Friday 25 June 2021

Two toasts (AP 12.49 and 51)

At the symposium, adult male citizens of the polis wear garlands woven of flowers to drink and sing of -- among other things -- the 'flowers' of adolescent male beauty; a beauty they themselves have left behind, perhaps not long before, just as the beautiful teenagers they sing of now will in turn move on to become erastai themselves.

Or so at least in the ancient cyclic ideal presented by, above all other genres, epigram. Who can say how messy reatity was, as experienced by boys or men at any particular place and time?

These two poems are by the most famous practitioners of the genre, Meleager and his early Hellenistic forebear, Callimachus.

12.49

Drink the wine neat, you sufferer in love:
Bacchus the giver of forgetfulness
Will put to sleep the pederastic flame
That burns inside you. Lover, drink it neat
And pour yourself a bucketful of wine
To purge your heart of bastard agony.

The god I translate for modern readers as 'father of rivers' in Callimachus' poem below is Achelous. Greek symposiasts invariably drank their wine watered in order to pace the evening and keep behaviour within limits, the proportion of water to wine being a matter for the symposiarch (master of ceremonies) to decide, so this poem too is a declaration that only the hard stuff can dull love's pain.

12.51

Top up, and toast again ‘To Diocles’:
The river-father need not keep account
Of ladles that we hallow in his name.
Father of rivers, lovely is that boy;
Too lovely, even; and if any say
He is unlovely, then let only me
Know and enjoy the loveliness I see.


Friday 11 June 2021

Hair today, gone tomorrow

The newly translated epigrams in this post continue the theme of the cruel brevity of a boy's anthos, emphasising how pitiful it would be for a lover to fancy such a boy after his moment has passed.

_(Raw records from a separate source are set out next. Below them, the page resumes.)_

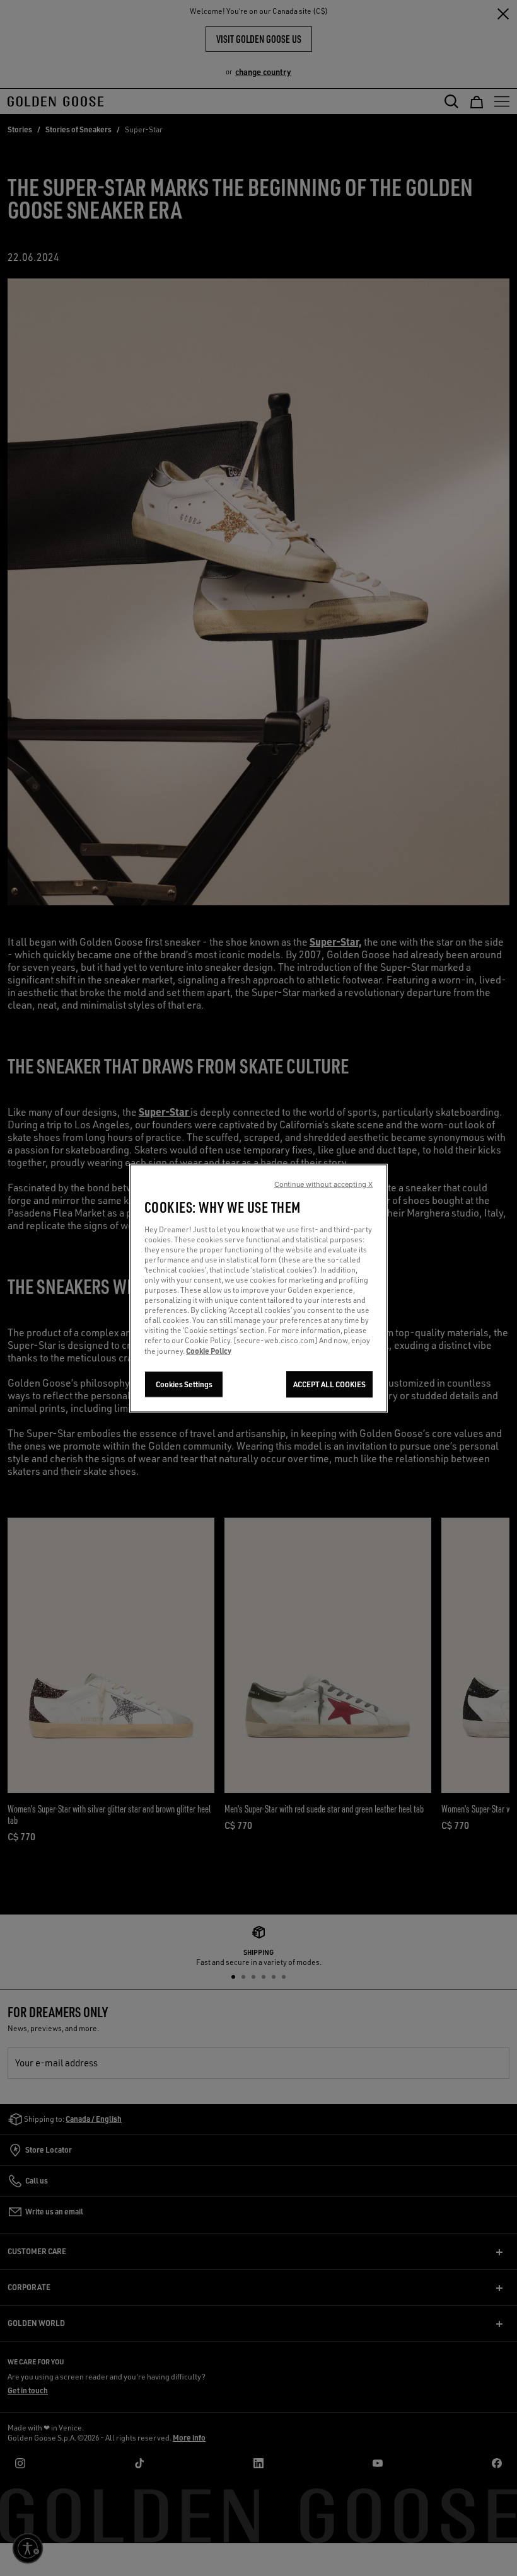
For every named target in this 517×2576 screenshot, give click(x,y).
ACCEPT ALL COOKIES (329, 1383)
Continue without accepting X (323, 1183)
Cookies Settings (184, 1383)
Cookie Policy (208, 1350)
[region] (258, 1288)
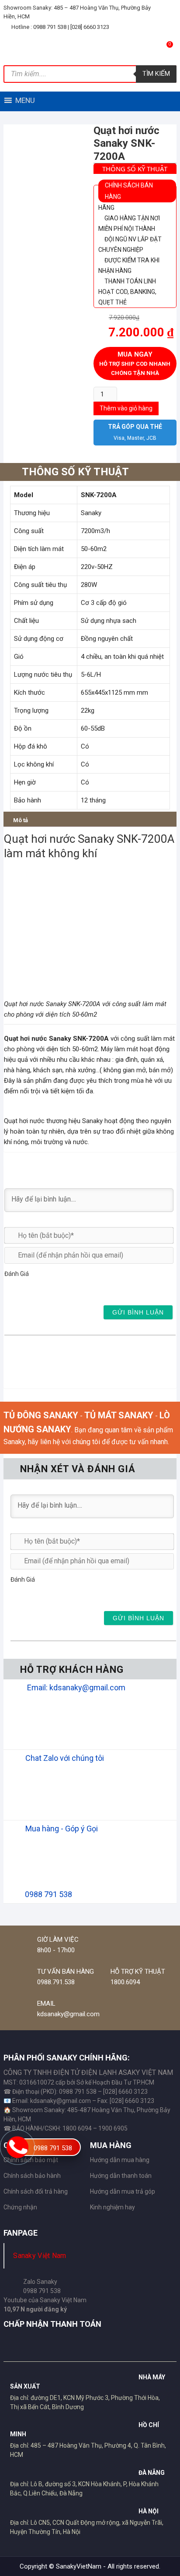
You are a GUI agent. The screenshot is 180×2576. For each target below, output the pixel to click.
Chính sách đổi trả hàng (35, 2191)
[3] (29, 1288)
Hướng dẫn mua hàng (119, 2159)
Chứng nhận (20, 2207)
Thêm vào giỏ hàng (126, 408)
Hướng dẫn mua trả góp (122, 2191)
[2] (18, 1288)
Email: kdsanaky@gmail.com (76, 1687)
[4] (39, 1288)
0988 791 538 (53, 2148)
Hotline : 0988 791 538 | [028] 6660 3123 (59, 27)
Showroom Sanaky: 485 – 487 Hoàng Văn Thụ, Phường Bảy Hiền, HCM (77, 12)
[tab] (20, 819)
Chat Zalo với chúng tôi (64, 1758)
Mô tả (20, 820)
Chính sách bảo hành (32, 2175)
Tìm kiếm (156, 74)
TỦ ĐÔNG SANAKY (40, 1415)
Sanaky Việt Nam (39, 2255)
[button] (25, 100)
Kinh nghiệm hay (112, 2207)
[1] (8, 1288)
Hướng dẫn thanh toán (121, 2175)
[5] (50, 1288)
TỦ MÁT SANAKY (118, 1415)
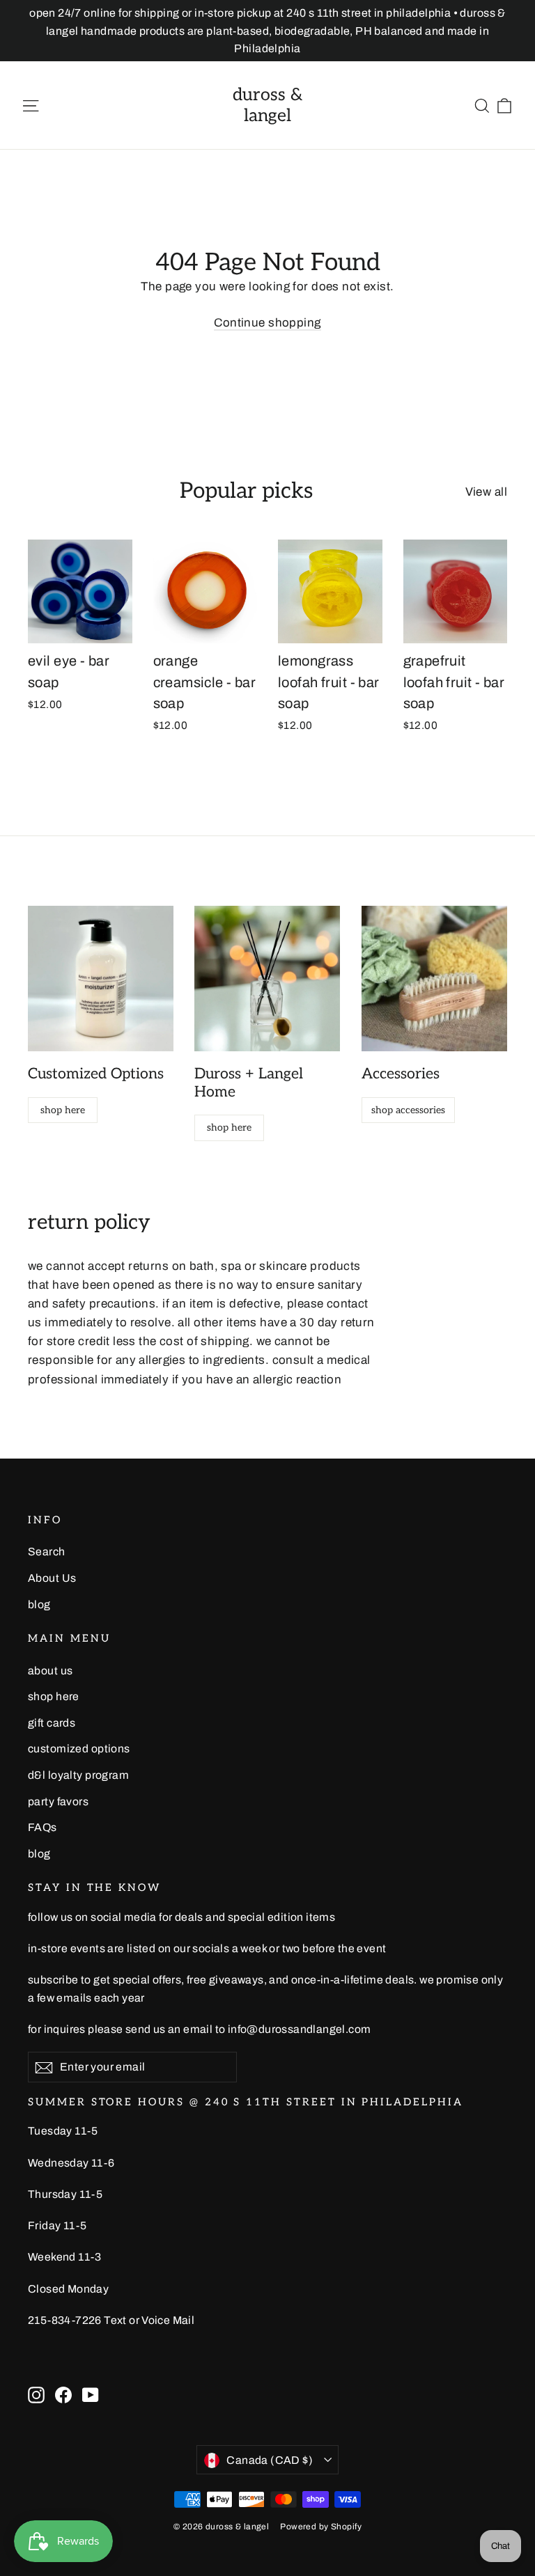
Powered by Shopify (321, 2526)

The first (AP 12.40) of these poems is by an unknown author. My version contains two rather large unpackings of single Greek words. The 'old-time cultic statue made of wood' is a xōanon; 'with only the extremities of stone' is its qualifying adjective, akrolithos. There's a perfectly good Wikipedia article about acroliths. Only the exposed 'flesh' parts of an acrolith -- head, hands, feet -- were of marble; they were attached to a fully clothed body in a cheaper material, either wood or a coarser stone.

My little cloak, good sir — leave it alone;
Look at me rather in the way you would
An old-time cultic statue made of wood,
With only the extremities of stone,
Polished and gleaming. If you seek to know
Antiphilus’s loveliness laid bare,
Then, so to speak, you’ll find the rose-bud grow
Upon the spiny briars of his hair. 

Its companion epigram (AP 12.41) is by someone very famous -- Meleager of Gadara, the accomplished erotic epigrammatist who in the first century BC interwove some of his own poems with those of illustrious predecessors to fashion a Garland. This was the first great prototype of the Greek Anthology, a thousand or so years later.

Therōn has been deleted from my list
Of lovely boys. Apollodotus too,
Who in his moment kindled like a flame,
Now a spent torch. I want to love a girl:
Pounding some willing victim’s coarse behind
I’ll leave to swains who shag the goats they mind.